V. Key Claim Terms for Construction

  • The Term: "gastroretentive tablet"
  • Context and Importance: This term appears in the preamble of independent claim 1 and describes the overall nature of the invention. Its construction will be critical. If the court determines the preamble is limiting, Plaintiff must prove that LYRICA® CR is not just an extended-release tablet containing the listed ingredients, but one that achieves its effect through the specific mechanism of gastric retention.
  • Intrinsic Evidence for Interpretation:
    • Evidence for a Broader Interpretation: A party could argue the term is met by any tablet containing the claimed components (pregabalin and a swellable polymer) that results in a longer gastric residence time than a conventional immediate-release tablet. The specification provides a broad list of "swellable polymers" that could achieve this effect through various means, including simple swelling (’205 Patent, col. 2:55-67).
    • Evidence for a Narrower Interpretation: A party could argue the term requires a specific functional outcome. The patent describes the problem as pregabalin’s limited "absorption window" of about six hours and proposes the invention as a solution (’205 Patent, col. 1:44-49).

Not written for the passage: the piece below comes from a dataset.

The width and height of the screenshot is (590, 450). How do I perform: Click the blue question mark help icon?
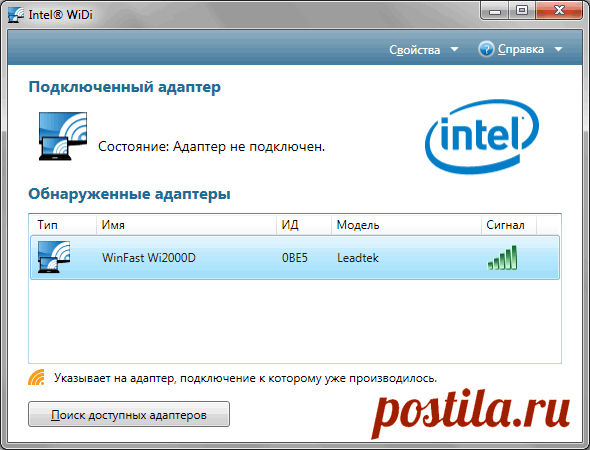pyautogui.click(x=486, y=49)
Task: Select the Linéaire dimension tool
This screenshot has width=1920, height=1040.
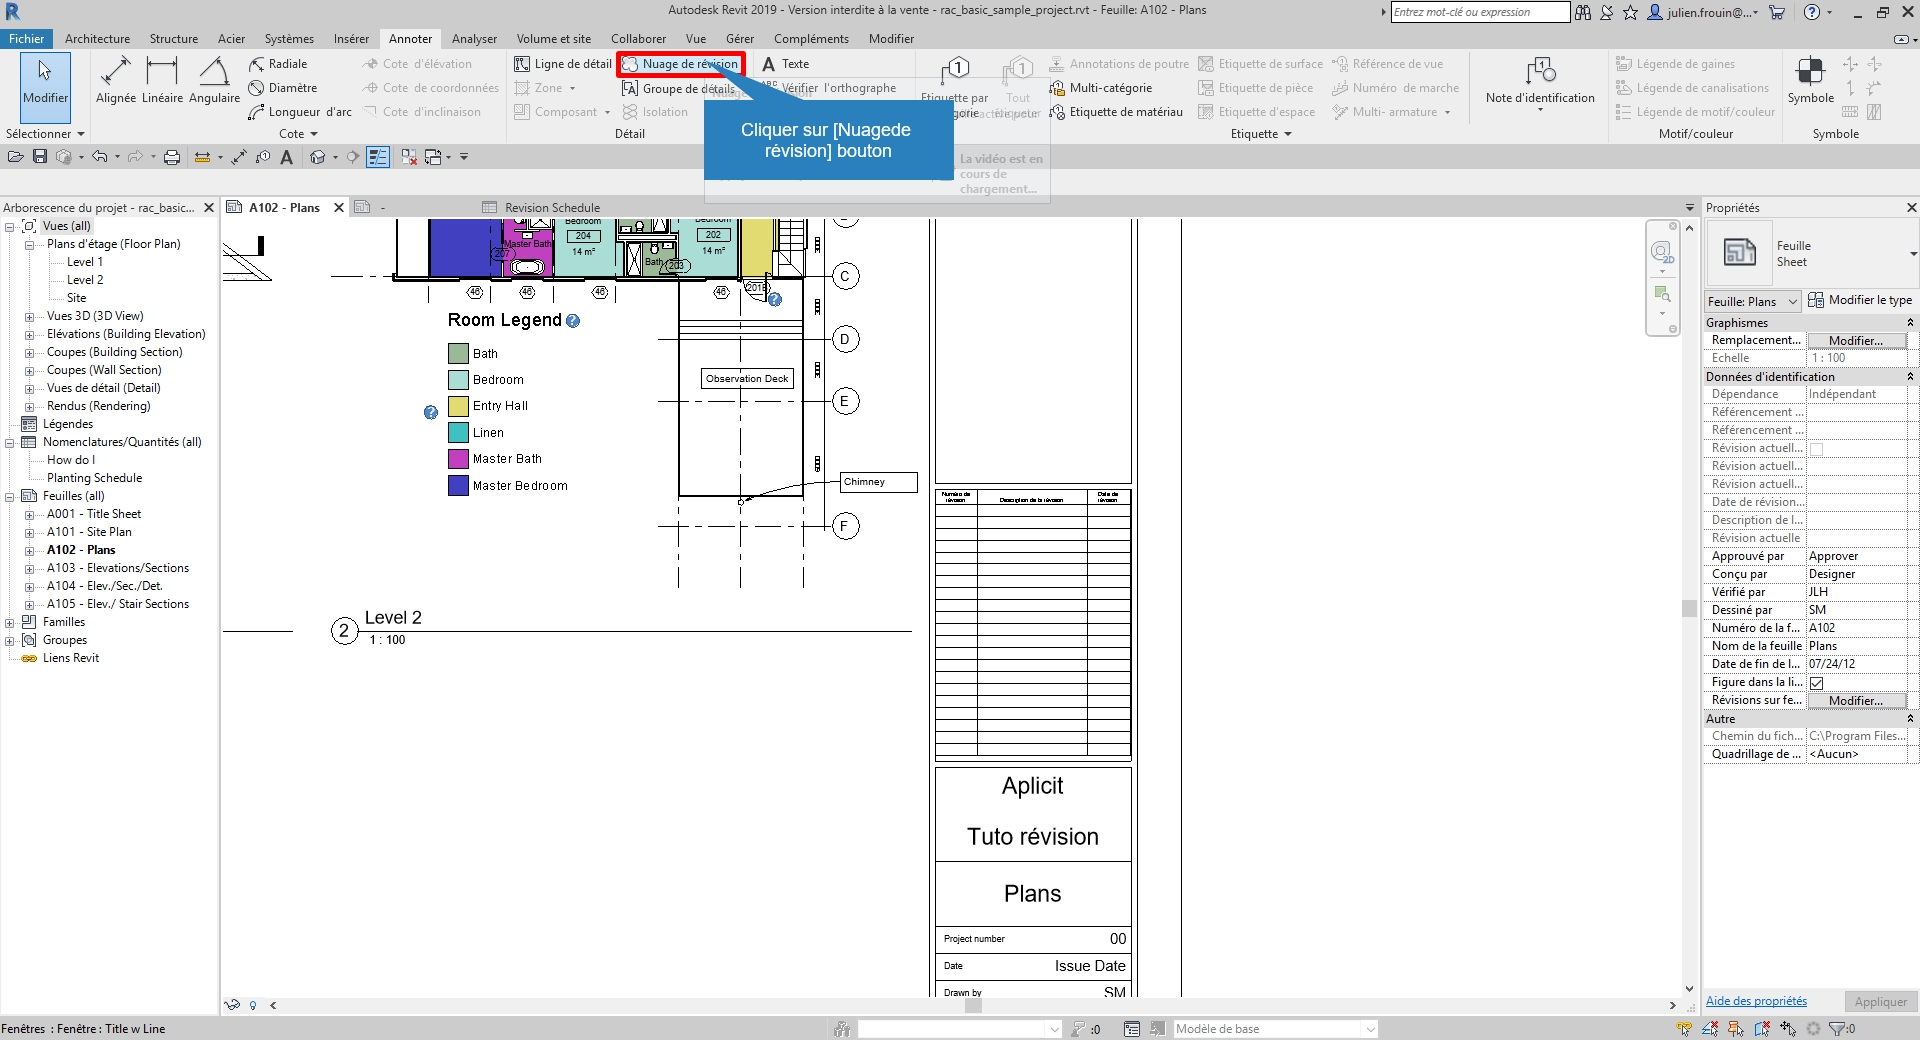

This suggests "gastroretentive" implies a tablet that swells to a sufficient size to be retained in the stomach for a period of time that meaningfully extends beyond that of a conventional dosage form to solve the stated problem (’205 Patent, col. 2:47-54).

VI. Other Allegations

  • Indirect Infringement: The complaint makes a conclusory allegation of inducement and/or contribution to infringement but does not plead specific facts explaining how Defendants allegedly induced others (e.g., by providing specific instructions to patients or doctors to use the product in an infringing manner) (Compl. ¶24).
  • Willful Infringement: The complaint alleges that infringement has been and continues to be willful, basing this allegation on Defendants' alleged knowledge of the ’205 Patent since at least February 7, 2019, following a notice letter sent by Plaintiff (Compl. ¶26, ¶28).

VII. Analyst’s Conclusion: Key Questions for the Case

  • A core issue will be one of claim construction and function: Is the preamble term "gastroretentive tablet" a positive limitation of Claim 1? If so, what degree of swelling and gastric retention time is required to meet this limitation, and does the accused product exhibit that specific functionality?
  • A key evidentiary question will be one of infringement: Can Plaintiff prove, as a matter of fact, that the LYRICA® CR tablet—which contains ingredients that can be used for gastroretention—is actually designed to and does function as a "gastroretentive tablet" as defined by the patent, or does it achieve its extended-release properties through an alternative, non-infringing mechanism?